Add to the mix the opening of the new registration portal on 5 July, there is plenty to be going on with but, overall, we have a program that has been largely improved in terms of its value paradigms and it now has the luxury of bipartisan support. And, it is based on the exact same definitions of eligible R&D activities and expenditure that were introduced 10 years ago. This is an outstanding feature because of the stability that entails. So, there hasn’t been a better time in the last half dozen years to take a fresh look at how the RDTI can effectively take your business forward.
Given this fresh face that the program has been given, it is with a slightly cocked eyebrow that we received the details of the Board Of Taxation Review of the dual administration of the program by AusIndustry and the ATO. Consultation sessions are to be held in July and August with written submissions being accepted up until 15 September.
MJA has been invited to participate in the consultation process and we will do so in the spirit of always supporting initiatives to improve the program. However, we will not be advocates of any major reforms and we will be supporting the current dual administration system.
Given the travails the program has endured in the past half dozen years, we believe the program should be given a chance to breathe and there should be no more changes for the foreseeable future. Change fatigue has been a real impediment to the program’s viability in recent years. Enough already.

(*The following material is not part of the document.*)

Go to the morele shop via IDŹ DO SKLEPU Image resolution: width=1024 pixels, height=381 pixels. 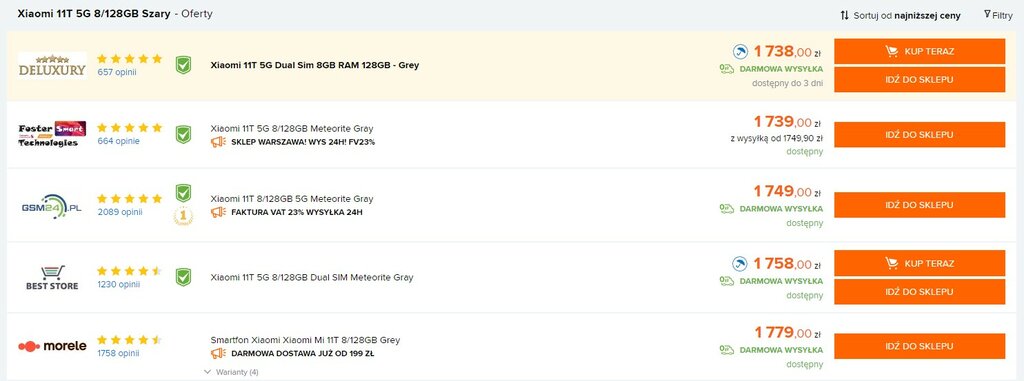coord(920,346)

The fact is the legacy of the first 10 years of the RDTI is a very mixed one. More companies are claiming R&D but the value per claimant has fallen and the overall national R&D spend has declined significantly in real terms. Other countries continue to motor ahead. Let’s now focus on all getting around the new provisions and ensuring that eligible companies can more readily access the benefits they are entitled to. The RDTI has been given a second chance. Let’s not blow it.